Tujuan Tugas :: Salin dengan tepat bagian dari artikel tentang tanah ulayat di Papua, mulai dari "Oleh: Muhammad Fahmi" dan terus sampai "ketentuan-ketentuan Peraturan Pemerintah.".

--- Teks yang Diberikan ---

Jl. Lapangan Banteng Timur No.2-4, Jakarta Pusat
 1 50-991    ID | EN      Login Pegawai
 
Artikel DJKN
URGENSI PENILAI PEMERINTAH DALAM PENGALIHAN HAK ATAS TANAH ULAYAT DI PAPUA
Michael Gala Bura
Jum'at, 19 Mei 2023 pukul 13:02:06   |   2238 kali

Oleh: Muhammad Fahmi Yansyah, Muhammad Kurniawan Triatmojo, Rody Panuturi Silalahi

Tanah Papua merupakan satu wilayah yang berpegang teguh pada aturan-aturan adat sebagai acuan dan pandangan hidup Orang Asli Papua yang menjadi kesatuan membentuk Masyarakat hukum adat. Masyarakat hukum adat adalah warga asli Papua yang sejak kelahirannya hidup dalam wilayah tertentu dan terikat serta tunduk kepada hukum adat tertentu salah satunya meliputi aturan tanah ulayat. Undang-Undang Nomor 5 Tahun 1960 tentang Peraturan Dasar Pokok-Pokok Agraria (UUPA), Pasal 43 ayat (3) menyatakan bahwa hak menguasai dari Negara pelaksanaannya dapat dikuasakan kepada daerah-daerah Swatantra dan masyarakat-masyarakat hukum adat, sekedar diperlukan dan tidak bertentangan dengan kepentingan nasional, menurut ketentuan-ketentuan Peraturan Pemerintah.

--- Daftar Data ---

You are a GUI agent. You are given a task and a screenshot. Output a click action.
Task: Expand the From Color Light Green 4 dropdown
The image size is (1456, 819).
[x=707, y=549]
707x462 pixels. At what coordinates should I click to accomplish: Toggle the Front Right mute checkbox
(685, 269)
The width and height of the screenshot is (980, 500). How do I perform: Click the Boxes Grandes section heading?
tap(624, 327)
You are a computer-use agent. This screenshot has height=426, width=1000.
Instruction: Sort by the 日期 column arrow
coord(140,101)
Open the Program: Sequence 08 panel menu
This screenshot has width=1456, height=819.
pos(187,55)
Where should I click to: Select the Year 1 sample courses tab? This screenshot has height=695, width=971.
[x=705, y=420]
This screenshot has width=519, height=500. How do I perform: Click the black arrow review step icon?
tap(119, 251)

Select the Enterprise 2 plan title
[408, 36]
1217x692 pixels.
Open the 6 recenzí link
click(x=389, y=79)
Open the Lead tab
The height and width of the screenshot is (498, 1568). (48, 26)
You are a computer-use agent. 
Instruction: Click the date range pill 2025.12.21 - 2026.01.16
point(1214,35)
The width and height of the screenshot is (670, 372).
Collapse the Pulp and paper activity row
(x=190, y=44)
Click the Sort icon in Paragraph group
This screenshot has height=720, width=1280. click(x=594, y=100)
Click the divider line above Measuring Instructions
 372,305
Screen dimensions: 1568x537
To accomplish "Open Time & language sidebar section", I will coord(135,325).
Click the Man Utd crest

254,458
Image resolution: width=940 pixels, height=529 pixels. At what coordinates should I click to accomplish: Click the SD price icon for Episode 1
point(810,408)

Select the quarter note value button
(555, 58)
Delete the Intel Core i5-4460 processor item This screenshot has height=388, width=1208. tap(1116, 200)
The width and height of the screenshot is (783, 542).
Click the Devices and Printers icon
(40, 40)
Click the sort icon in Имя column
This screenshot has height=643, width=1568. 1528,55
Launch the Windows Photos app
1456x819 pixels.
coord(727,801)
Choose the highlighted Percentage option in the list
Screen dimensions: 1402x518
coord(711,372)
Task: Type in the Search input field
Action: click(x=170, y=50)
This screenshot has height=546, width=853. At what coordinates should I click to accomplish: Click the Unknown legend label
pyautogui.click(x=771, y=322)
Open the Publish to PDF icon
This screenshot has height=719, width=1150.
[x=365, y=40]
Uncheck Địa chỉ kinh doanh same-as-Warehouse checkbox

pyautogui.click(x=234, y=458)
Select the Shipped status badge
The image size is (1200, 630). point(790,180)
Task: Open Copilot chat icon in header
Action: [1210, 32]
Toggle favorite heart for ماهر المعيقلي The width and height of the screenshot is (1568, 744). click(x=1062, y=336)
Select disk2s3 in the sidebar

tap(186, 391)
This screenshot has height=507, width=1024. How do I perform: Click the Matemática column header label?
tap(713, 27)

---

Penyelesaian Masalah ::
Oleh: Muhammad Fahmi Yansyah, Muhammad Kurniawan Triatmojo, Rody Panuturi Silalahi

Tanah Papua merupakan satu wilayah yang berpegang teguh pada aturan-aturan adat sebagai acuan dan pandangan hidup Orang Asli Papua yang menjadi kesatuan membentuk Masyarakat hukum adat. Masyarakat hukum adat adalah warga asli Papua yang sejak kelahirannya hidup dalam wilayah tertentu dan terikat serta tunduk kepada hukum adat tertentu salah satunya meliputi aturan tanah ulayat. Undang-Undang Nomor 5 Tahun 1960 tentang Peraturan Dasar Pokok-Pokok Agraria (UUPA), Pasal 43 ayat (3) menyatakan bahwa hak menguasai dari Negara pelaksanaannya dapat dikuasakan kepada daerah-daerah Swatantra dan masyarakat-masyarakat hukum adat, sekedar diperlukan dan tidak bertentangan dengan kepentingan nasional, menurut ketentuan-ketentuan Peraturan Pemerintah.